Last night I was having a a little trouble falling asleep so I decided it was a good time to go throw a wrench on my new bike. I adjusted the cant on my seat to slightly up, moved it .25 inch forward, raised the seat a half centimeter. I also reset the bike computer, as best I could figure out using google on my blackberry, and adjusted the rear breaks. Good news, there is a fine tuning screw; it is just in different place that on a MTB. That is exciting to me. I like to have my brakes tight, I do not use them a lot so when I need to I want them to respond quickly.

This morning I set out to ride for 30 minutes just to check my adjustments and acclimate to a road bike. I tried not stray too far from home since it was early and dark. Don't worry I have a flashing red LED attached to my butt! I ended up riding 27 minutes and 5 miles on the head per my computer, ending right back at my driveway. I hit a top speed of 15mph and avg of 10.1. I hit one MAJOR hill, and stopped at 4 intersections. My speed is still slower than my goal. I was averaging 11 mph on my mtb so I was hoping that the road bike would bump me up to 12-15. I have a goal of at least 15 mph average.  This way I can finish a sprint ride in around an hour.

Still having a few problems:

  • The largest problem is my hands cramping and it makes me readjust every few minutes,
  • still haven't found a comfortable hand position that lets me feel I have good control either,
  • shifting is worrisome as I have to stop pedaling and take a hand of my already shaky bars to do it,
  • climbing still seems harder on this than my mtb often getting passes my old women using walkers, and
  • now after changing the cant on my seat I have a little too much pressure on my "undercarriage" but I can probably fix that.
All in all, it was an improvement but is it was still like do that thing I referenced last time for the second time;  a little longer, little less awkward, but still feels like I am doing something wrong.  As always, any help is appreciated.

3 comments:

Big Daddy Diesel said...

I would take it to your LBS and pay the $50 or what ever they charge to get fitted to it. I think this will help correct some of your problems.

aquabikes- the reason why I been doing them is that I am injured and cant run for 6-8 weeks, so either A) i dont race at all (ya right) or B) do aquabikes, get you race fix and not have to worry about getting more injuried on the run.

So I picked B, so I could race. Excellent race if you are injuried or cant run. I highly recommend it, and since there are not alot of aquabikers, you end up becomes friends with alot of them.

Lucas R. Tucker said...

Diesel-
They half way fitted me on the trainer when I was there but I didn't have shoes yet, so they told me I could come back. It's out of town so at the moment I am making adjustments as needed so I can ride and will get back out there when I can. they actually were doing it for free since I had the bike serviced there and bought my cleats there.
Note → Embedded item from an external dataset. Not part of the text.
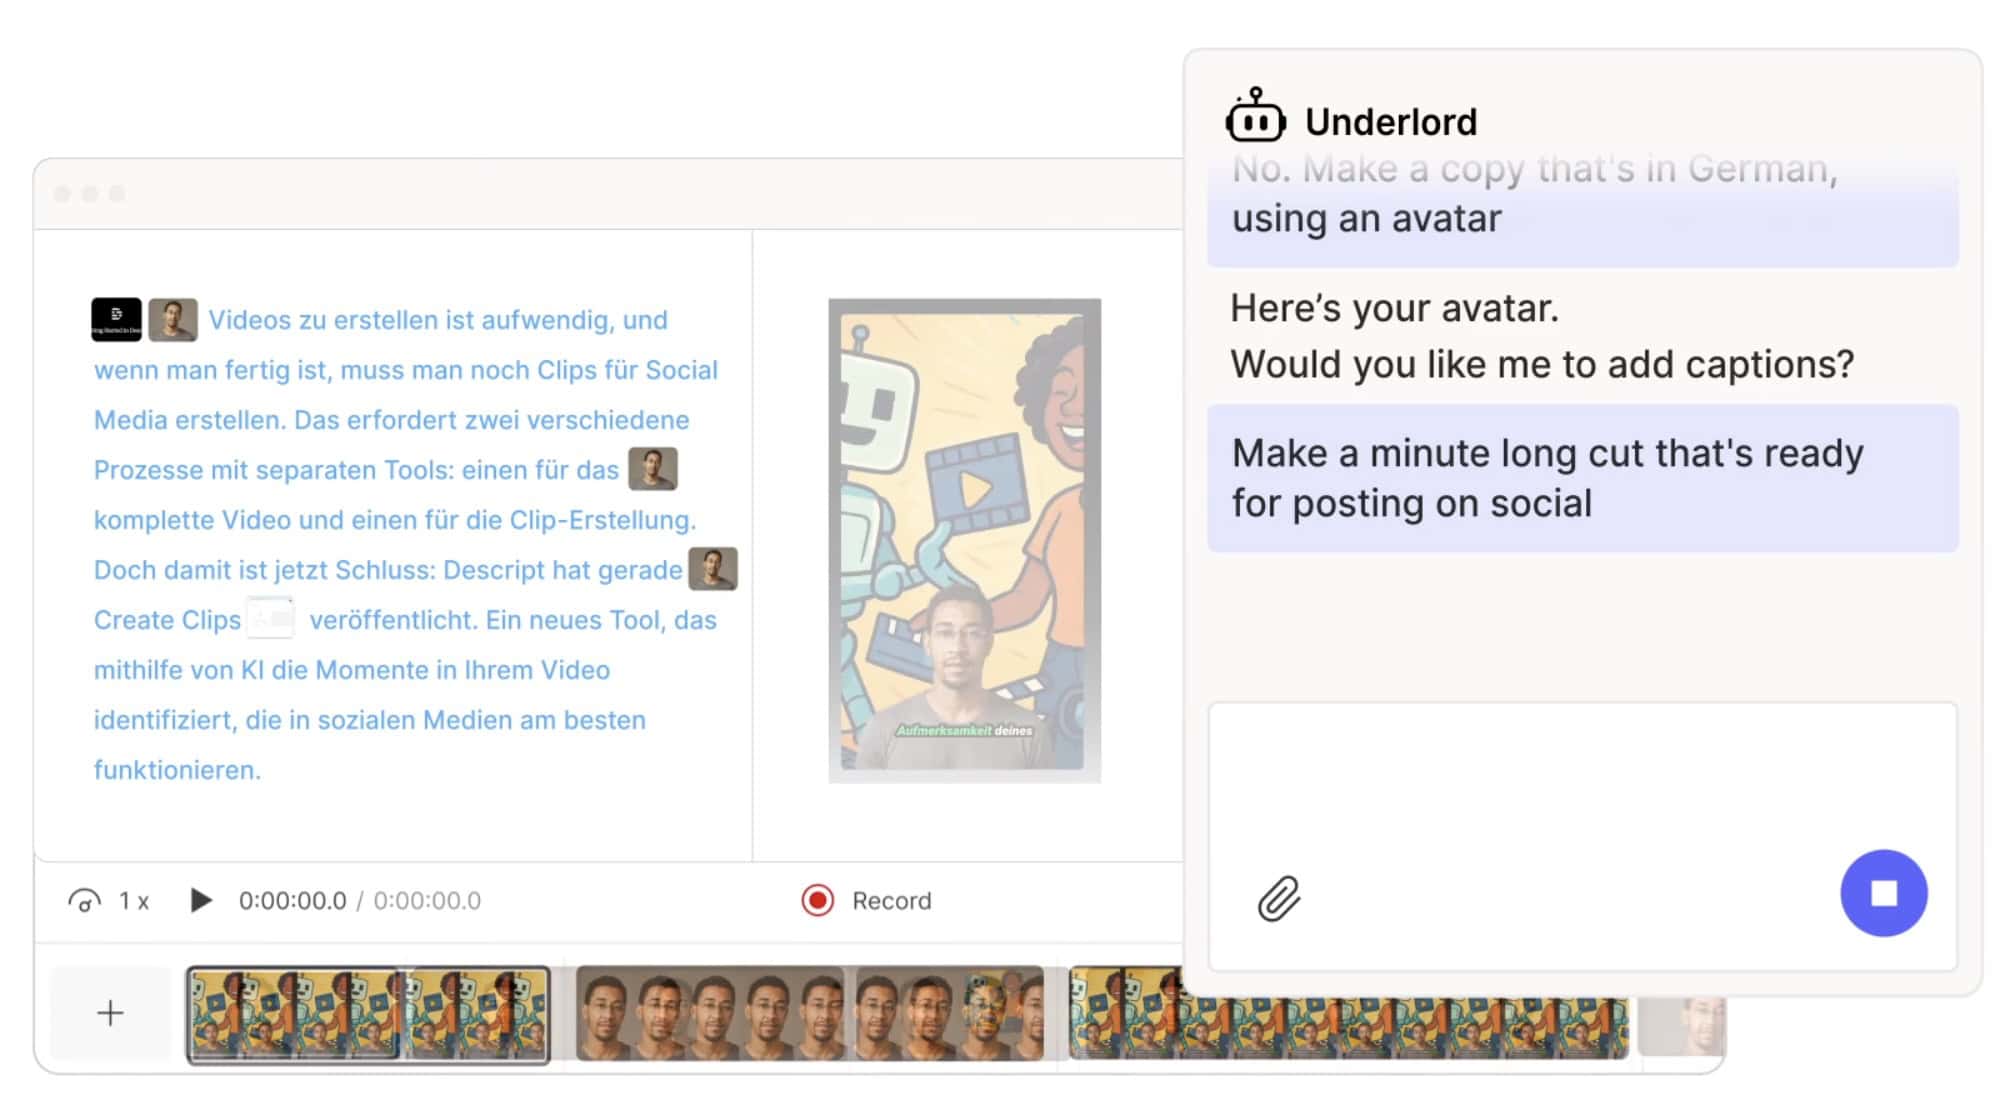This screenshot has width=2008, height=1118.
Task: Click the image placeholder after 'Create Clips'
Action: [x=271, y=618]
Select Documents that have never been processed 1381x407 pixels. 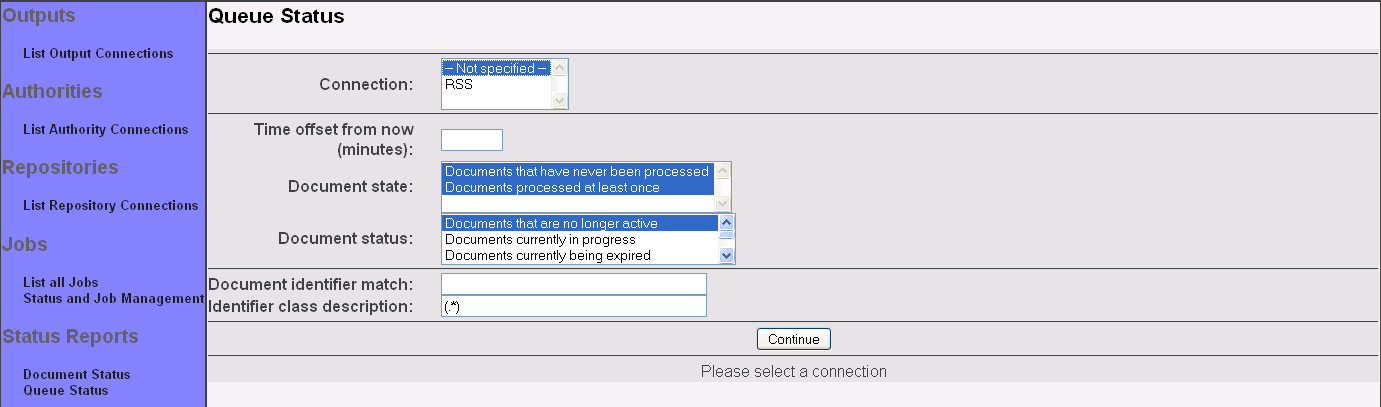(577, 171)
I understand about the aquabike now, I had looked at some duathlon before getting a bike for the sake of still being able to compete. Maybe once I am a little better rider I will try one, since running is probably my worst area anyways. Seems like a decent way to work on the other and see how I fall in with more experienced athletes while I work on my running.

Caratunk Girl said...

Ha - I am laughing about you saying the old ladies in walkers were passing you...

I find the more I ride, the better rider I am, the stronger I am - so things get easier. With climbing, I had such a hard time for a long time. Then I just decided to get better I had to climb more. I am still not a great climber, but I am better than I was before. SO keep at it, maybe do a few hill repeats on a hill close to home. You will get stronger.

As for the hands, like BDD said, get the fit, I bet it will help - sounds like you plan to I just read your comment back.

Keep it up, you are doing awesome - you will be able to do that sprint ride at your goal pace if you keep training.